For the listing below, return the line containing "Toggle the TCP series via its legend label", the line containing "The width and", and all lines in between, exactly as written and nothing else.

#####

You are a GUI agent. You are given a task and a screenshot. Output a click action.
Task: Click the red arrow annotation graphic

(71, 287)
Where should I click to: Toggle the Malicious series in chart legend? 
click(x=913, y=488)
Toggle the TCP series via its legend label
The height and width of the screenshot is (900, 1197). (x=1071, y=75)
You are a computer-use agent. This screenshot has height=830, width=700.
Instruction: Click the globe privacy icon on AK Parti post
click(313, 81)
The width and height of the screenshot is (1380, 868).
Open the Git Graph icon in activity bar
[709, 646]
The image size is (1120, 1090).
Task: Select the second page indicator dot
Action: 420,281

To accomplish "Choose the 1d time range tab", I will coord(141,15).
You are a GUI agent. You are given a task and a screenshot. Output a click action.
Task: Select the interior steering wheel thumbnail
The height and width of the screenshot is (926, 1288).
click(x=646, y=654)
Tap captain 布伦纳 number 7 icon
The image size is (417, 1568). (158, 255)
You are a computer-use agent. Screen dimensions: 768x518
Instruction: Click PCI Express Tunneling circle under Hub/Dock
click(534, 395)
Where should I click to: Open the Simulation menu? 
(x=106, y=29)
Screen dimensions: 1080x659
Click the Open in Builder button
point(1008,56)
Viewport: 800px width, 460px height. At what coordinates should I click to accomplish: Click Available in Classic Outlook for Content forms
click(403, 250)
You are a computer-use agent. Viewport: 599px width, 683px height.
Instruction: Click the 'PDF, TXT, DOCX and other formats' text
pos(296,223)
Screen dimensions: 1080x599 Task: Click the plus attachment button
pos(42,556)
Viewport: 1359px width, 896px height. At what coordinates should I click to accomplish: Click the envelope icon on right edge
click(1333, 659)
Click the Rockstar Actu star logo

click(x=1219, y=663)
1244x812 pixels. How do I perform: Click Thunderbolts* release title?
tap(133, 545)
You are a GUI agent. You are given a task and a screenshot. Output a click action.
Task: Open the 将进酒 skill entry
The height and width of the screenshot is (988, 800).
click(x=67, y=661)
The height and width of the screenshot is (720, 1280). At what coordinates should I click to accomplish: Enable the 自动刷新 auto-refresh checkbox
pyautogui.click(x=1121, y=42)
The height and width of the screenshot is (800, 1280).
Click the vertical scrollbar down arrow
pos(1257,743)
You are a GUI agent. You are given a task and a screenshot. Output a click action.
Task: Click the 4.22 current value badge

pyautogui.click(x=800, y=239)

#####

* _Solution_
Toggle the TCP series via its legend label
The height and width of the screenshot is (900, 1197). (x=1071, y=75)
You are a computer-use agent. This screenshot has height=830, width=700.
Instruction: Click the globe privacy icon on AK Parti post
click(313, 81)
The width and height of the screenshot is (1380, 868).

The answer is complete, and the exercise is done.